Cardiovasculaire Geneeskunde.nl

GRAND DEBATE | Zouden alle patiënten met HF en AF katheterablatie moeten ontvangen?

ESC Heart Failure 2019, Athene, Griekenland

Wat vindt u? Scroll naar beneden om te stemmen.

Gerasimos Filippatos (Athene, Griekenland) en Frank Ruschitzka (Zurich, Zwitserland) zaten dit Grand Debate voor over uitdagingen in management van patiënten met hartfalen (HF) en atriumfibrilleren (AF). Frank Ruschitzka introduceerde dit onderwerp kort. De CABANA trial werd vorig jaar gepresenteerd, maar dit resulteerde in zelfs meer vragen over wat te doen met devices en in wie ze zouden moeten worden gebruikt en in wie niet. Ruschitzka vroeg het publiek wie er voor de stelling ‘alle patiënten met HF en AF zouden katheterablatie moeten ontvangen’ was, maar slechts een paar mensen staken hun hand op, terwijl veel meer dit deden toen er werd gevraagd wie er tegen was. Voordat de debaters geïntroduceerd werden zei Ruschitzka dat we de vechter meer zouden moeten waarderen dan het zwaard, gevolgd door een quote van Joseph Joubert (1754-1824): ‘Het doel van onenigheid, of van discussie zou niet overwinning moeten zijn, maar vooruitgang’.

De eerste debater Douglas Packer (Rochester, MN, VS) had geaccepteerd om het PRO-argument van de stelling ‘alle patiënten met HF en AF zouden katheterablatie moeten ontvangen’ te verdedigen, maar vroeg zich nu sterk af of het mogelijk was om een dergelijke stelling te verdedigen. Wie had deze stelling bedacht? En in alle patiënten? Hij zei dat zijn opponent, prof Cleland absoluut gelijk had en hij gaf toe, en stond op het punt om er mee te stoppen. Hij ondersteunde dit door data van de DIAMANT trial te laten zien, die aantoonde dat er geen verschil in mortaliteit was tot 60 maanden in patiënten met AF en chronisch HF tussen behandeling voor frequentiecontrole (rate control) en ritmecontrole (rhythm control) (met de opmerking dat het aantal patiënten per groep erg verschillend was). Maar toen rapporteerde een studie door Hsu et al. dat ablatie resulteerde in verbetering van linkerventrikel ejectie fractie (LVEF) en andere markers van LV functie in AF patiënten met congestief HF. En deze verbetering werd gezien in 42% van behandelde patiënten.
_____
## Opdrachtdoel
Schrijf het verslag over het debat over katheterablatie bij hartfalen en atriumfibrilleren verder, te beginnen na de laatste zin.

## Aangeleverde gegevens
_____
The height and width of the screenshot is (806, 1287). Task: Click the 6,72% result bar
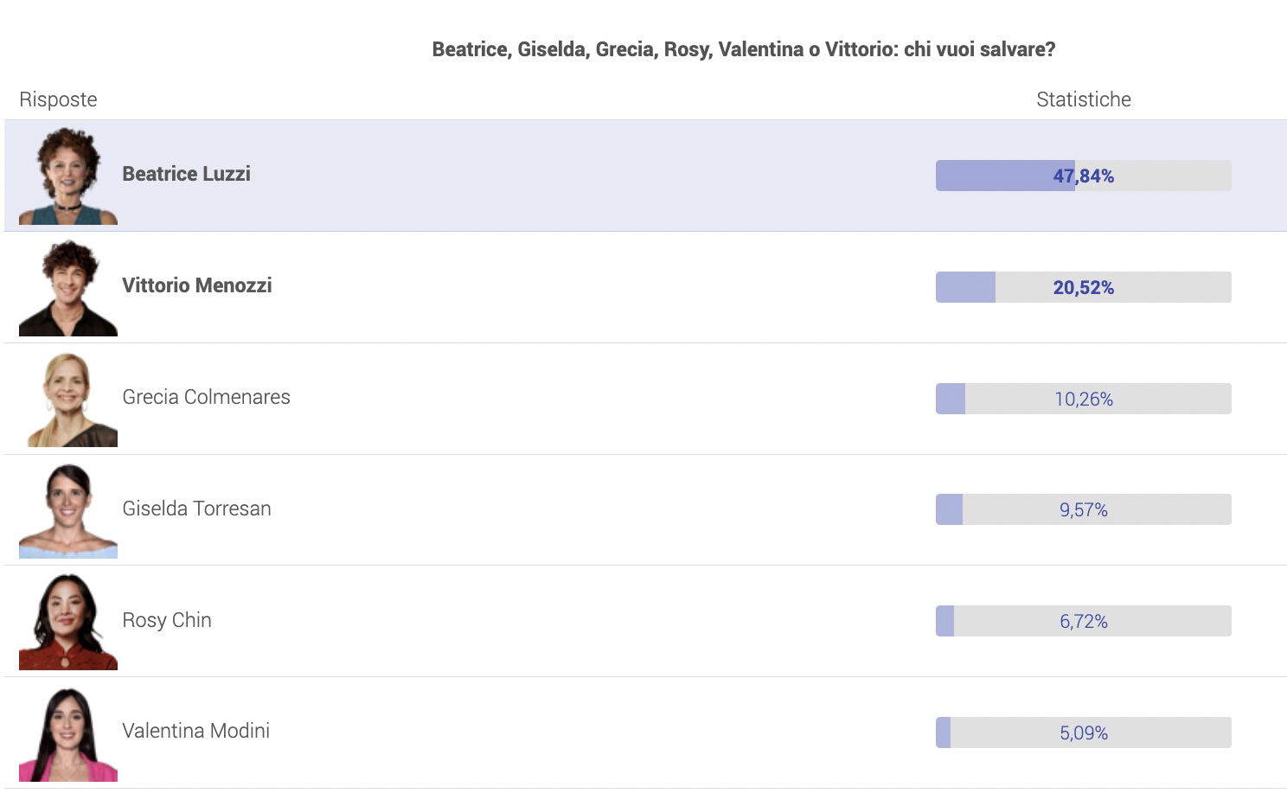click(x=1084, y=621)
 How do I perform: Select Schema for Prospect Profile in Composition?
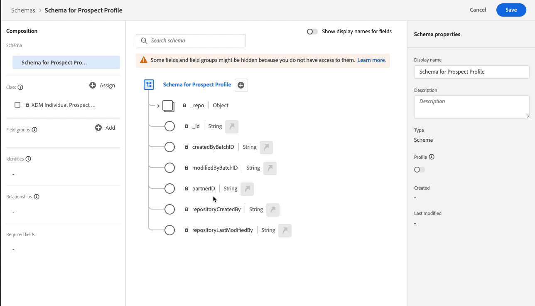[66, 62]
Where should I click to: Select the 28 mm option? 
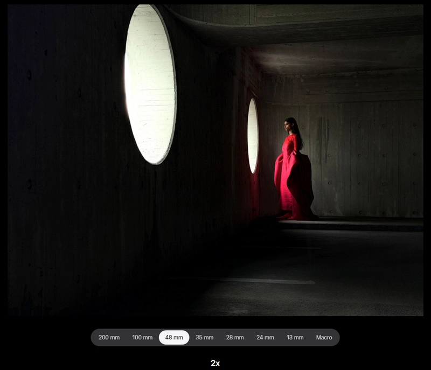pyautogui.click(x=235, y=338)
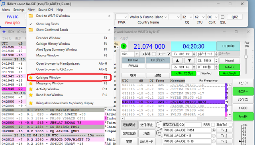Click the Hound button

click(230, 60)
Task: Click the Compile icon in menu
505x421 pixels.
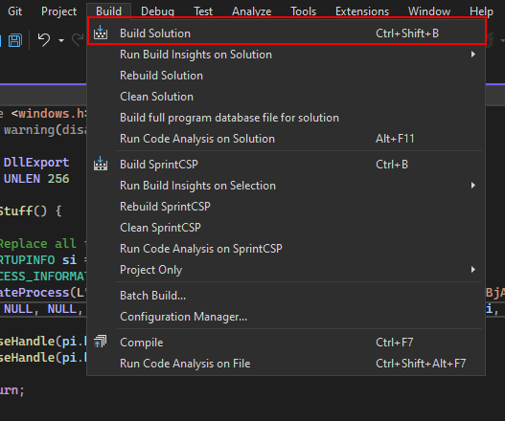Action: [101, 342]
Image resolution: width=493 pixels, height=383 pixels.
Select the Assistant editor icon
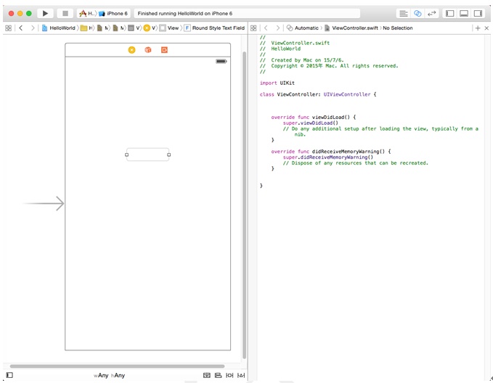pyautogui.click(x=417, y=14)
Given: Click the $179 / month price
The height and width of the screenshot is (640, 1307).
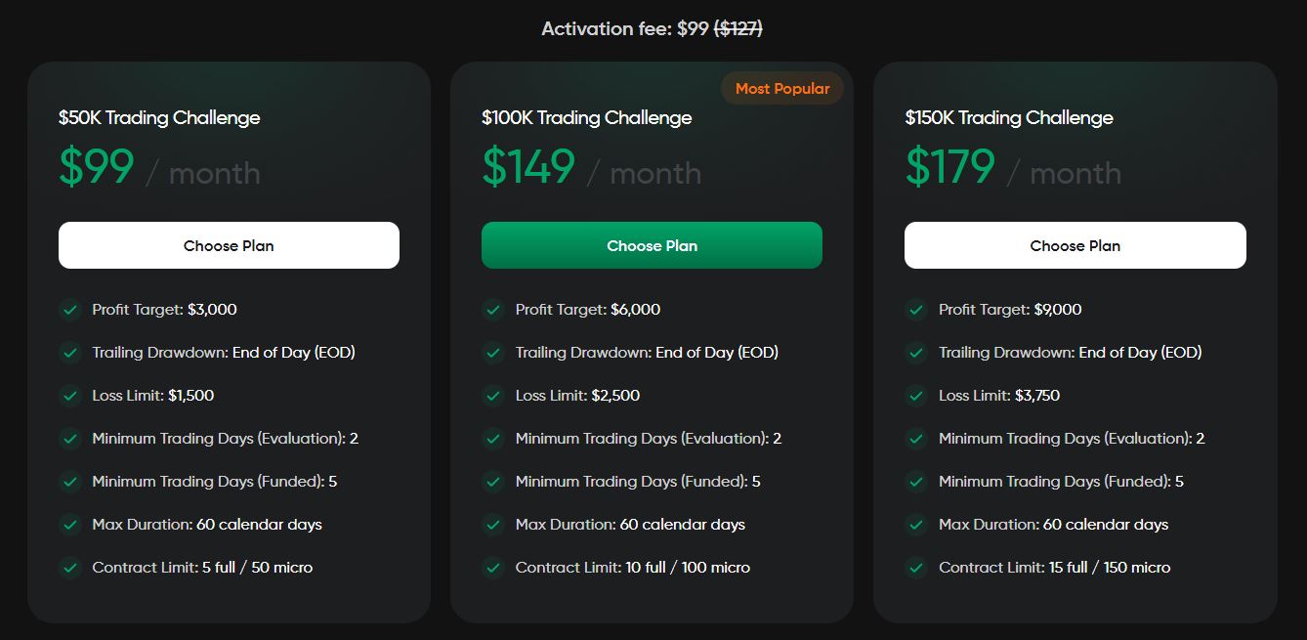Looking at the screenshot, I should (x=1013, y=168).
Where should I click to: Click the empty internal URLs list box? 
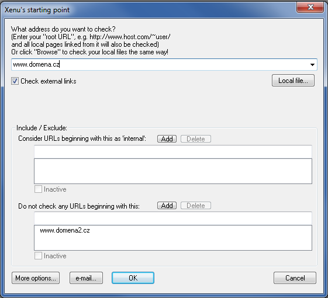click(173, 171)
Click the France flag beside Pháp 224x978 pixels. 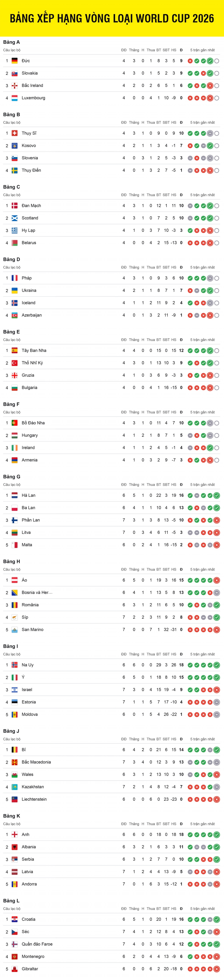[x=14, y=278]
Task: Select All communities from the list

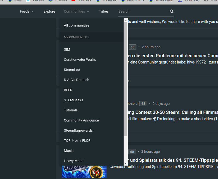Action: pyautogui.click(x=77, y=25)
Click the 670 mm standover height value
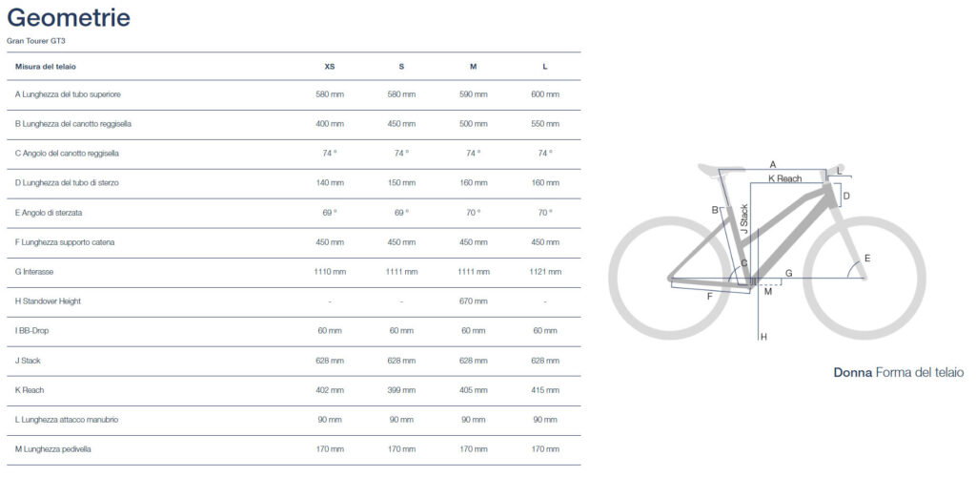Viewport: 976px width, 477px height. click(x=473, y=301)
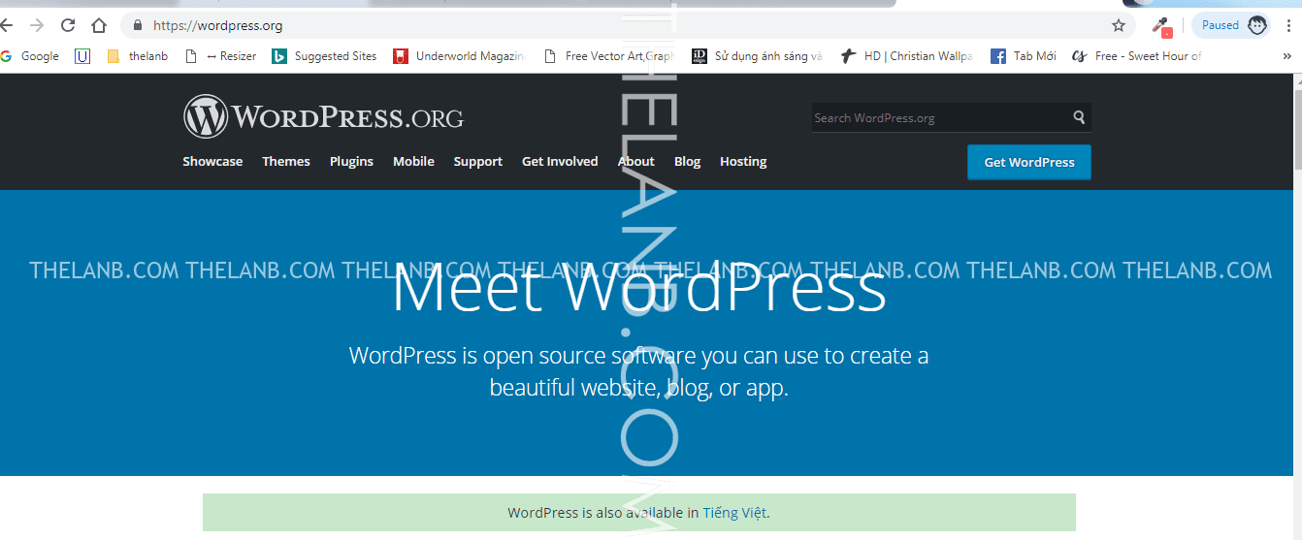Follow the Tiếng Việt link
The height and width of the screenshot is (540, 1302).
(x=734, y=513)
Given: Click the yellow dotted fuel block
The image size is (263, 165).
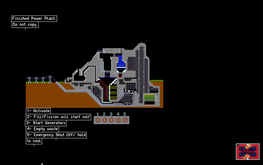Looking at the screenshot, I should 113,92.
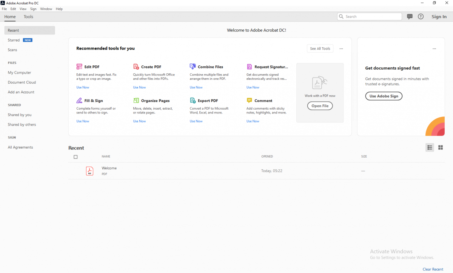Open the Fill & Sign tool icon
Viewport: 453px width, 273px height.
[x=79, y=101]
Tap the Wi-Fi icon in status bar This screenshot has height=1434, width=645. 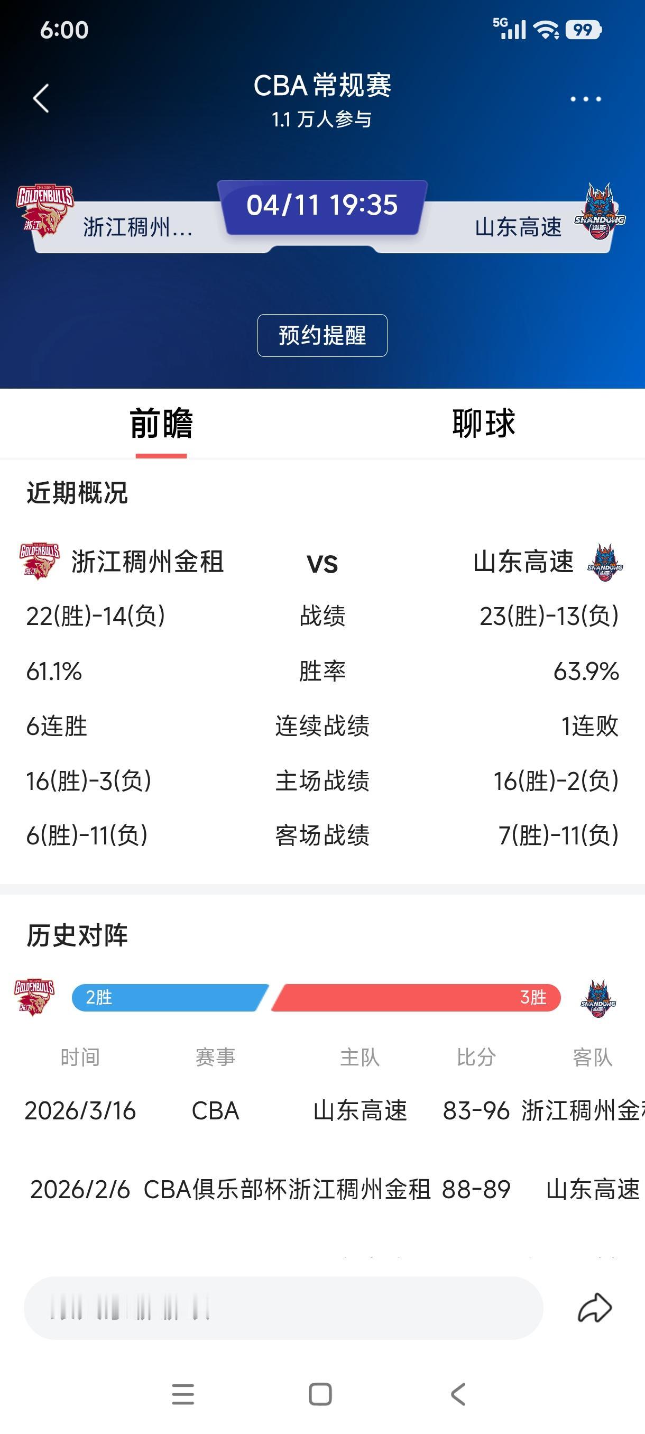[546, 31]
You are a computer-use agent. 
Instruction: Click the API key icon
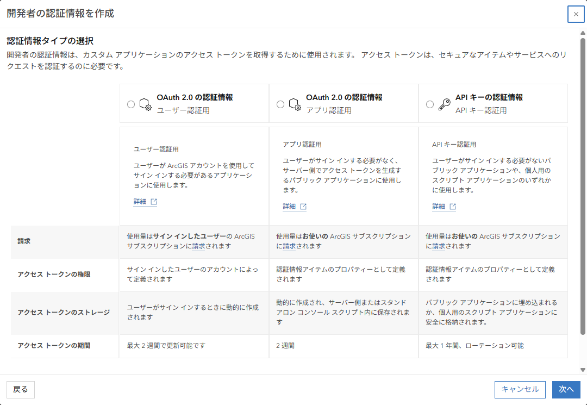(444, 104)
_____
## Resultaat
De CAMERA-MRI studie liet grote verbeteringen in LA volume en LV slagvolume zien in diegenen die ablatie ondergingen vs. diegenen die rate control ontvingen in patiënten met AF en systolische dysfunctie. In reactie op deze resultaten zei Packer dat Cleland mogelijk gelijk had. De CAMTAF trial was een gerandomiseerde gecontroleerde trial waarin patiënten ablatie ondergingen of medische behandeling ontvingen. Het was een kleine trial met slechts 55 patiënten en een duur van slechts 6 maanden en weinig event data, maar patiënten die ablatie ondergingen hadden een significant hoger EF dan diegenen die medische behandeling ontvingen. De AATAC trial was ook een gerandomiseerde gecontroleerde trial en toonde verbeterde uitkomst van tijd tot heroptreden van AF aan in diegenen die ablatie ondergingen vs. de controlegroep. Nu concludeerde Packer dat Cleland het misschien een beetje mis had.

Hij vervolgde door het ontwerp en resultaten van de CASTLE-AF trial te presenteren. Deze onderzoekers-geïnitieerde, prospectieve, multicenter, gerandomiseerde gecontroleerde trial includeerde 397 patiënten, die ablatie (n=179) ondergingen of conventionele behandeling (n=184) ontvingen en werden gevolgd voor 60 maanden. Patiënten in de ablatiegroep hadden een 38% verminderd risico voor de primaire uitkomst vs. de controlegroep en sterfte door alle oorzaken was verminderd met 47%. Hij somde de resultaten tot nu toe op; regulatie van AF in HF patiënten resulteert in verbetering van de AF last, QoL, incidentie van ventriculaire aritmieën, LVEF, ziekenhuisopname en mortaliteit, en merkte daarom op dat Cleland waarschijnlijk ongelijk heeft.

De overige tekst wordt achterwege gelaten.